Exercise input start

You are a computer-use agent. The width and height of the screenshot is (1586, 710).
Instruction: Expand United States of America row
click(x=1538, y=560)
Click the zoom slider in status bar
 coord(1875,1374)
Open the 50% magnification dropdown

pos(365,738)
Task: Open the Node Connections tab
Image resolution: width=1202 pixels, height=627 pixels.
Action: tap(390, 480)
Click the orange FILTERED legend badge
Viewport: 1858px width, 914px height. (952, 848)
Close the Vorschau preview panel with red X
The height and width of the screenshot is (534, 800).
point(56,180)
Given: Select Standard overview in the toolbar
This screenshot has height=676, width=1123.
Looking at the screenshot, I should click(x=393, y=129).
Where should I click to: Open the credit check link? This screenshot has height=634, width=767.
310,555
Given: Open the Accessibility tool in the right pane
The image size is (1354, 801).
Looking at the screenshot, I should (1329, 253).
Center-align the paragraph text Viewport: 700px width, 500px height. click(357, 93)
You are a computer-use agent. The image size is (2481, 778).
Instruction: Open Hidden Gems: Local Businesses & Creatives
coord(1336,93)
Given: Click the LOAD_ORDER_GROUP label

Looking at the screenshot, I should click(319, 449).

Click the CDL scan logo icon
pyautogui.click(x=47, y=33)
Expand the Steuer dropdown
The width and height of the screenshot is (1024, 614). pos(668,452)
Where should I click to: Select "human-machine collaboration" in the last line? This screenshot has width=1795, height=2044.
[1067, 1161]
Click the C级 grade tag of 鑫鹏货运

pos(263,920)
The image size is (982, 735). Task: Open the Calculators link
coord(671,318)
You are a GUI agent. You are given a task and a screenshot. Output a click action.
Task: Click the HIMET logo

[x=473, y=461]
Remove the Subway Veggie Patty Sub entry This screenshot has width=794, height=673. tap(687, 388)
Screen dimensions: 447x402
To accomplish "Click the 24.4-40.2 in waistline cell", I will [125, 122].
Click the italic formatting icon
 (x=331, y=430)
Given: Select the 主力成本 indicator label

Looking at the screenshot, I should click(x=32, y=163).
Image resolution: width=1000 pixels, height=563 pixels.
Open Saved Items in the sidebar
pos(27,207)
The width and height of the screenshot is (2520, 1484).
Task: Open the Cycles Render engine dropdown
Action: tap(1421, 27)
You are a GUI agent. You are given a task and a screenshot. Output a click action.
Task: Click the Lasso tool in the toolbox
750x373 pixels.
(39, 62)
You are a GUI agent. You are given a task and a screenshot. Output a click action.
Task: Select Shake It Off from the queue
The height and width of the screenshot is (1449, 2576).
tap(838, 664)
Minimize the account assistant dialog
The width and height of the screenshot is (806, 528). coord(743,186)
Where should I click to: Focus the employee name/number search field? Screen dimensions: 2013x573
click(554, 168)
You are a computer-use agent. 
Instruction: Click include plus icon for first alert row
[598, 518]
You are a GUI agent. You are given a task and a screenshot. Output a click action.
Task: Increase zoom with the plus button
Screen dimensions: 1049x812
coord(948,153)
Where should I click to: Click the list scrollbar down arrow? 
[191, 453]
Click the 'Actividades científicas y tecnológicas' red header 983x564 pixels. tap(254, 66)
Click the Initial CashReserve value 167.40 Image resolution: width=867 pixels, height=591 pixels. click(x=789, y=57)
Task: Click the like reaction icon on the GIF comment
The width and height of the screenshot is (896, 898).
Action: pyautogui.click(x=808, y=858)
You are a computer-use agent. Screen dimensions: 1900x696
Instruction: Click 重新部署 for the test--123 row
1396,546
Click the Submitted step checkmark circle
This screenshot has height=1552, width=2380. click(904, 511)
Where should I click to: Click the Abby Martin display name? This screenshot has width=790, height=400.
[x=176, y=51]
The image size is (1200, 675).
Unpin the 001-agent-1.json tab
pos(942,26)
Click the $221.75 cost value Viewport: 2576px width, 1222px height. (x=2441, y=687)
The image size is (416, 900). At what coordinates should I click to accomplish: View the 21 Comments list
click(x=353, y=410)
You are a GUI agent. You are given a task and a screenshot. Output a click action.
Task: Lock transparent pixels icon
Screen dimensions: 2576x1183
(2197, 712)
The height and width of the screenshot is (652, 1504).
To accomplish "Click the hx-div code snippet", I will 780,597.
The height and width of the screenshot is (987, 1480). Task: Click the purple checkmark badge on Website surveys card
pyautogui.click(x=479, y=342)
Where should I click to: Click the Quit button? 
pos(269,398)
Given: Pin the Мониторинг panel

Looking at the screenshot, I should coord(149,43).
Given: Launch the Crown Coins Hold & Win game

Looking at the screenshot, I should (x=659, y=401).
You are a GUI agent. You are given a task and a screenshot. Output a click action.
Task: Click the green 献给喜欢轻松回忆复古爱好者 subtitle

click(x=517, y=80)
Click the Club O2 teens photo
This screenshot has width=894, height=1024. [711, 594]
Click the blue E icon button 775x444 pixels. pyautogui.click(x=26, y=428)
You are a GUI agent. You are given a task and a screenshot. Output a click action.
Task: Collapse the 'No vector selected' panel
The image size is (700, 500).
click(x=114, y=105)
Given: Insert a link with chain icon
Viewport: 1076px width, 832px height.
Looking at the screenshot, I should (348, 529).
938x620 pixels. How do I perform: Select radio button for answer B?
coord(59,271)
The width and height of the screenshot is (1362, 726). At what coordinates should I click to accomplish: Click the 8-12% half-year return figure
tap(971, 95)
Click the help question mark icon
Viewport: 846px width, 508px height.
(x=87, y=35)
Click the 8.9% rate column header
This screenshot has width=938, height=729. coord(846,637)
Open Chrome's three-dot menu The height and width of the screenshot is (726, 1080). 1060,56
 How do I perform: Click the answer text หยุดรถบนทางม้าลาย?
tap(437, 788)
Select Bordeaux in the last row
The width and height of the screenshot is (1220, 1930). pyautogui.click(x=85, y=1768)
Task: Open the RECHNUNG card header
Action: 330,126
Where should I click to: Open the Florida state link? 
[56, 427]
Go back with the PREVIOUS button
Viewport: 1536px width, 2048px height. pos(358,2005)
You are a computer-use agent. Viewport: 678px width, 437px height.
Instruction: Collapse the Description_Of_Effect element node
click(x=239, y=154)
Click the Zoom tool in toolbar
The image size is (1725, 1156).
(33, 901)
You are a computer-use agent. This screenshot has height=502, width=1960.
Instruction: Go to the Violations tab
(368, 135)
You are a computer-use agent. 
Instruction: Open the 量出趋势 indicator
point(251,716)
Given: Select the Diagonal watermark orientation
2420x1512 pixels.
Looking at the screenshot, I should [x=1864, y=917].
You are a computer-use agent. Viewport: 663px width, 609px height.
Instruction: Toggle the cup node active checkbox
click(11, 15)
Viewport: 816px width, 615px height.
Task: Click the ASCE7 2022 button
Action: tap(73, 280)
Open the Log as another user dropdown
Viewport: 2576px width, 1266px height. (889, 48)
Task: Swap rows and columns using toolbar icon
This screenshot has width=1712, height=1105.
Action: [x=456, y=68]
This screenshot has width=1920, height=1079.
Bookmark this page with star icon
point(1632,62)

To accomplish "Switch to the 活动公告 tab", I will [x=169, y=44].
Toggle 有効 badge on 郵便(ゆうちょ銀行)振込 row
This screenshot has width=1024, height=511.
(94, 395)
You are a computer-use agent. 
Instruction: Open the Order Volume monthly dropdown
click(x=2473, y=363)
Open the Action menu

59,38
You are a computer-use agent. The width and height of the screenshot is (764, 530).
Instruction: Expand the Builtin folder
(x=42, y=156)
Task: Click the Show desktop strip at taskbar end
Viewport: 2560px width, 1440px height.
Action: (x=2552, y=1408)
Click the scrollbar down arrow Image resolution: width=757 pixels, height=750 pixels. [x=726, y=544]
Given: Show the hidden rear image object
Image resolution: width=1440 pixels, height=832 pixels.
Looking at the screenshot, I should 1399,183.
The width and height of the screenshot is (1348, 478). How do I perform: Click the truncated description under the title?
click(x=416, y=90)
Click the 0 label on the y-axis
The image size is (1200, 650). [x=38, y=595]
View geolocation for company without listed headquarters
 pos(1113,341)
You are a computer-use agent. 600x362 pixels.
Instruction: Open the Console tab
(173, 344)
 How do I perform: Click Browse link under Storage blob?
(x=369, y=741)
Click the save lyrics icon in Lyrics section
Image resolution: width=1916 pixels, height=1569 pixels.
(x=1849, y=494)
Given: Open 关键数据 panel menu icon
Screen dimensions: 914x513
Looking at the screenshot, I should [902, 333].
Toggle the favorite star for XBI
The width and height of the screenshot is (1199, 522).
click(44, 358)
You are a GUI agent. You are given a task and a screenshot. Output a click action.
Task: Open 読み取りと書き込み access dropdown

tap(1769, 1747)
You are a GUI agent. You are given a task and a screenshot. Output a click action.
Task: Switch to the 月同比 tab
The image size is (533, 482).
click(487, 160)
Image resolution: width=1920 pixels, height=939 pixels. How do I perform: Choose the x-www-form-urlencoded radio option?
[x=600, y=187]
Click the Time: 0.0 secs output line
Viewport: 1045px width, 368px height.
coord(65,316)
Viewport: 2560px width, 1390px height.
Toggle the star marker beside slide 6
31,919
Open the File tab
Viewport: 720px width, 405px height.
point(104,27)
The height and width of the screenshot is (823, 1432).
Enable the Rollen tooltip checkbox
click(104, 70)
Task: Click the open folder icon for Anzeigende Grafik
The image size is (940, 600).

Exercise input end

**The exercise:**
List each row above that contains the string "checkmark" in case-sensitive form, copying the full line.

**Solution to this problem:**
Click the Submitted step checkmark circle
The height and width of the screenshot is (987, 1480). Task: Click the purple checkmark badge on Website surveys card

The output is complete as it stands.